Throughout this entire political chaos, President Farmaajo has admirably remained quiet, despite continues attacks from opponents including leaders of the regional governments of Puntland and Jubaland as well as Presidential candidates and Parliamentarians.
We have seen many scathing personal attacks from MPs such Mahad Salaad who infamously compared President Farmaajo to the Quranic evil figure ‘Pharaoh‘. We also cannot forget about the wild attacks from the controversial figure Abdirahman Abdishakur during his now infamous press conferences.
The President has been accused of multiple unverified accusations including being a dictator and a tribalist. Leaders of Puntland and Jubaland accused him of being the biggest obstacle to the Somali election.
Finally, President Farmaajo decided to sit down with Shabelle Media Network to refute such claims and discuss important issues facing Somalia today.
Lets take a look at the most important points the President spoke about.
Election Impasse and Afisyooni
Throughout the attempted negotiation period in Muqdisho last month, leaders of Jubaland and Puntland continuously elucidated the narrative that the President did not want an open and fair election. President Farmaajo immediately denied such claims and debunked the entire proposition with a factual timeline of events which showcased a completely different story.
President Farmaajo highlighted that despite the fact that his administration supported a direct form democratic elections, he comprised with leaders Deni and Madobe who remained vigorously against such a model and instead advocated an indirect election similar to that of the 2016 election model framework. He argued that he comprised because he understood the need for an election model which is universally agreed upon in Somalia to ensure political stability. Indeed, this resulted in the 17th September Agreement which the President claimed Deni and Madobe themselves contributed to and signed before it became Law 30 of the Federal Parliament.
The President highlighted that following the signing, Mr Deni and Madobe decided to fly to Abu Dhabi and Nairobi respectively for nearly two months during which he “could not get hold of either“. He underlined that during this period, other Federal member states had sent their Federal committee members as agreed upon under the 17th September Agreement. However, Deni and Madobe did not do so, “wasting vital time” to implement the election model.

• • • • •

(STATED PROBLEM)
Copy out the article on President Farmaajo's interview above in full, word for word.

(DATASET CONTENT)
• • • • •

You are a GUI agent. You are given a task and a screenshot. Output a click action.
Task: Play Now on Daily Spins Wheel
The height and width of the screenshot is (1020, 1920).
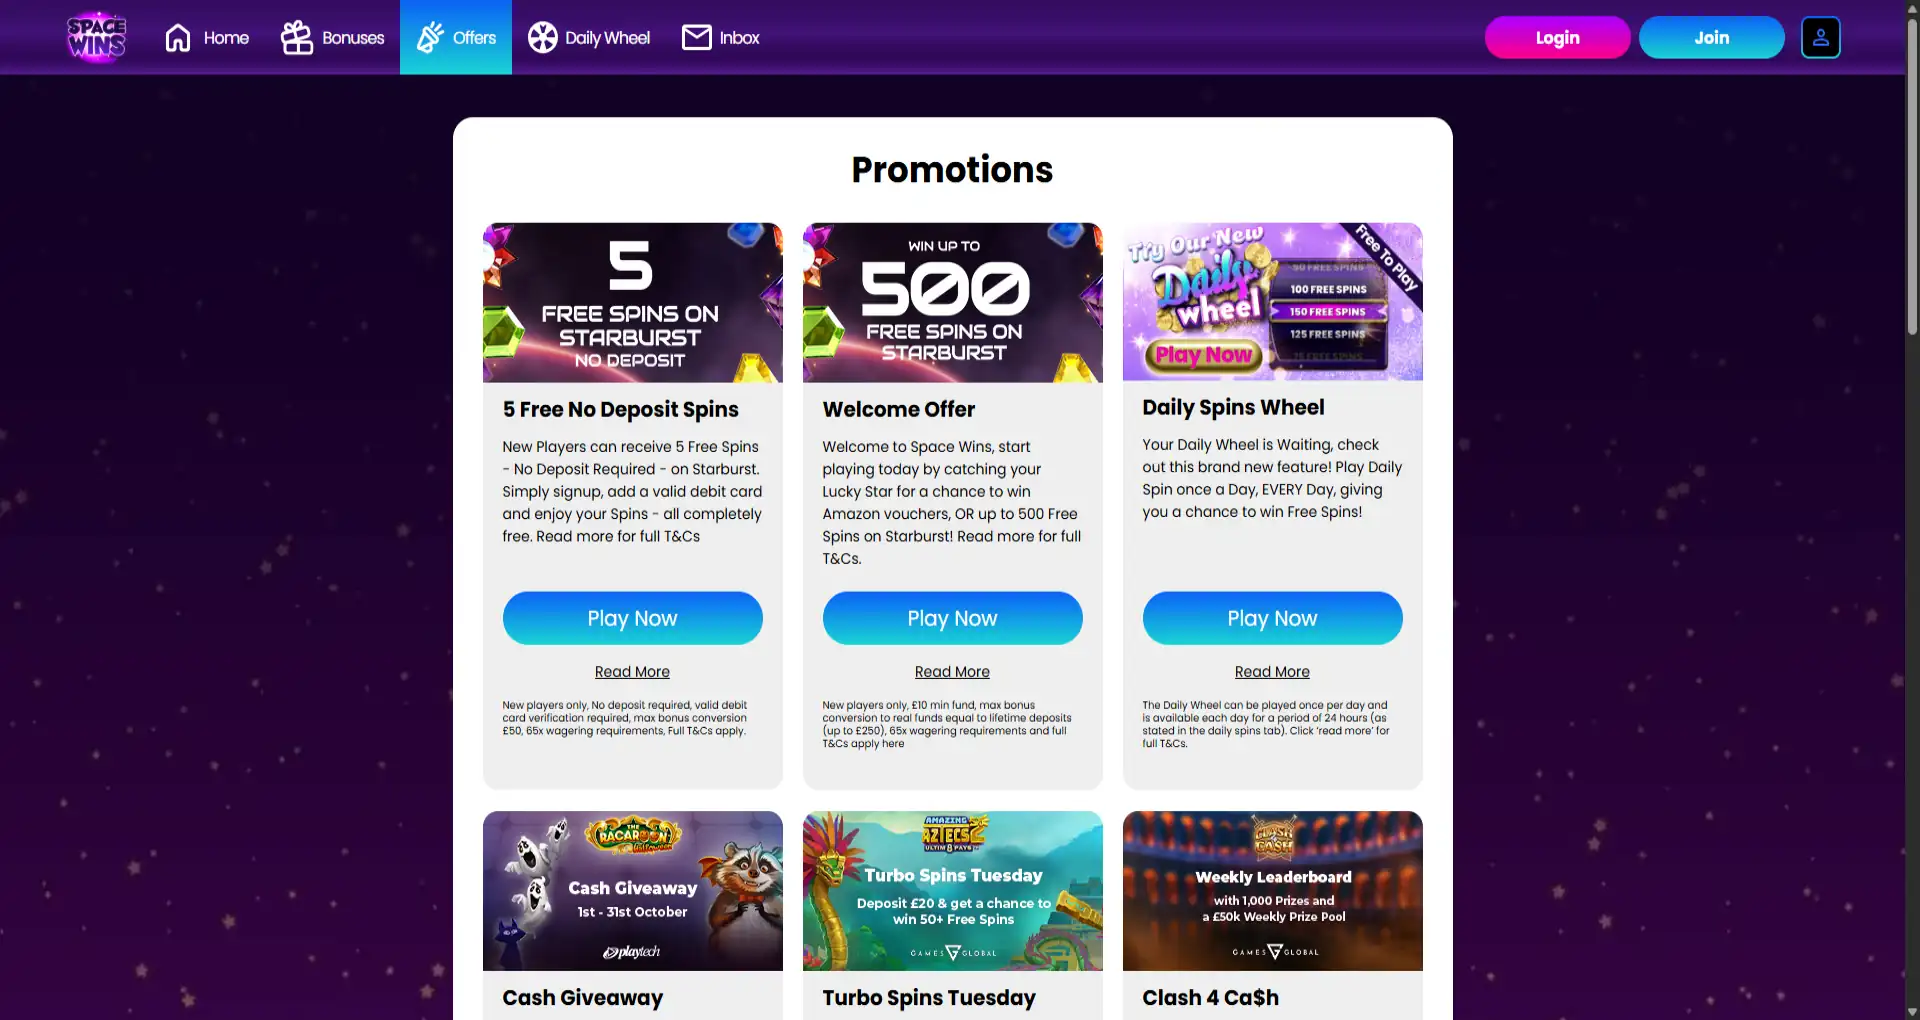tap(1272, 618)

• • • • •

(RESULT FOR THIS TASK)
Throughout this entire political chaos, President Farmaajo has admirably remained quiet, despite continues attacks from opponents including leaders of the regional governments of Puntland and Jubaland as well as Presidential candidates and Parliamentarians.
We have seen many scathing personal attacks from MPs such Mahad Salaad who infamously compared President Farmaajo to the Quranic evil figure ‘Pharaoh‘. We also cannot forget about the wild attacks from the controversial figure Abdirahman Abdishakur during his now infamous press conferences.
The President has been accused of multiple unverified accusations including being a dictator and a tribalist. Leaders of Puntland and Jubaland accused him of being the biggest obstacle to the Somali election.
Finally, President Farmaajo decided to sit down with Shabelle Media Network to refute such claims and discuss important issues facing Somalia today.
Lets take a look at the most important points the President spoke about.
Election Impasse and Afisyooni
Throughout the attempted negotiation period in Muqdisho last month, leaders of Jubaland and Puntland continuously elucidated the narrative that the President did not want an open and fair election. President Farmaajo immediately denied such claims and debunked the entire proposition with a factual timeline of events which showcased a completely different story.
President Farmaajo highlighted that despite the fact that his administration supported a direct form democratic elections, he comprised with leaders Deni and Madobe who remained vigorously against such a model and instead advocated an indirect election similar to that of the 2016 election model framework. He argued that he comprised because he understood the need for an election model which is universally agreed upon in Somalia to ensure political stability. Indeed, this resulted in the 17th September Agreement which the President claimed Deni and Madobe themselves contributed to and signed before it became Law 30 of the Federal Parliament.
The President highlighted that following the signing, Mr Deni and Madobe decided to fly to Abu Dhabi and Nairobi respectively for nearly two months during which he “could not get hold of either“. He underlined that during this period, other Federal member states had sent their Federal committee members as agreed upon under the 17th September Agreement. However, Deni and Madobe did not do so, “wasting vital time” to implement the election model.